(Dataset rows)
--- Start ---

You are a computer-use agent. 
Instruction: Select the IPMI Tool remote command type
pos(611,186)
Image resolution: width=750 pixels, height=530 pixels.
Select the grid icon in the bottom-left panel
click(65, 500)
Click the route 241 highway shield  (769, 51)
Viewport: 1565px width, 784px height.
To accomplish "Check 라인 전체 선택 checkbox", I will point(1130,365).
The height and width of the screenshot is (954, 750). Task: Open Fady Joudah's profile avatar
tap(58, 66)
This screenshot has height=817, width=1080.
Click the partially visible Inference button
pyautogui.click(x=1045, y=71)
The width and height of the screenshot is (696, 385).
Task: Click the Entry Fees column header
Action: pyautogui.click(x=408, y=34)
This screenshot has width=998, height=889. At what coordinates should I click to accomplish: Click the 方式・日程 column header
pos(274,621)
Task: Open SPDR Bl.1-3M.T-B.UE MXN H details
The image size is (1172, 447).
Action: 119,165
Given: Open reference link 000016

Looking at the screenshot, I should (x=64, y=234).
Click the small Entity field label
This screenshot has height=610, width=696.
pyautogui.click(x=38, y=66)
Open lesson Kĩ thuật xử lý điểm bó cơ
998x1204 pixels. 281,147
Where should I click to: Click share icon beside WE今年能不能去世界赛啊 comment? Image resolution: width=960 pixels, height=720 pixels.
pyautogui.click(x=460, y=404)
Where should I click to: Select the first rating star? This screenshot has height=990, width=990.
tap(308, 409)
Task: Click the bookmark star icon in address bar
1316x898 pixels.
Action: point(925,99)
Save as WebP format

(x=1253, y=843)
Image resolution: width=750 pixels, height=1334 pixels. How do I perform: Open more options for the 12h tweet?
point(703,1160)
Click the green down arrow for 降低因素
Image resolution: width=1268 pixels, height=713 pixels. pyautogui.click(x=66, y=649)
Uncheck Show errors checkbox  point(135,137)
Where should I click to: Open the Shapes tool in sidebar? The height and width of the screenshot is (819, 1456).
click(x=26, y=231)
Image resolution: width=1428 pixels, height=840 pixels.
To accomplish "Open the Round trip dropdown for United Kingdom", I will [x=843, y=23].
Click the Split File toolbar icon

--- End ---

How many lines in the rows above contain the string "icon"? Case counts. Reply with the number only.

- The response: 4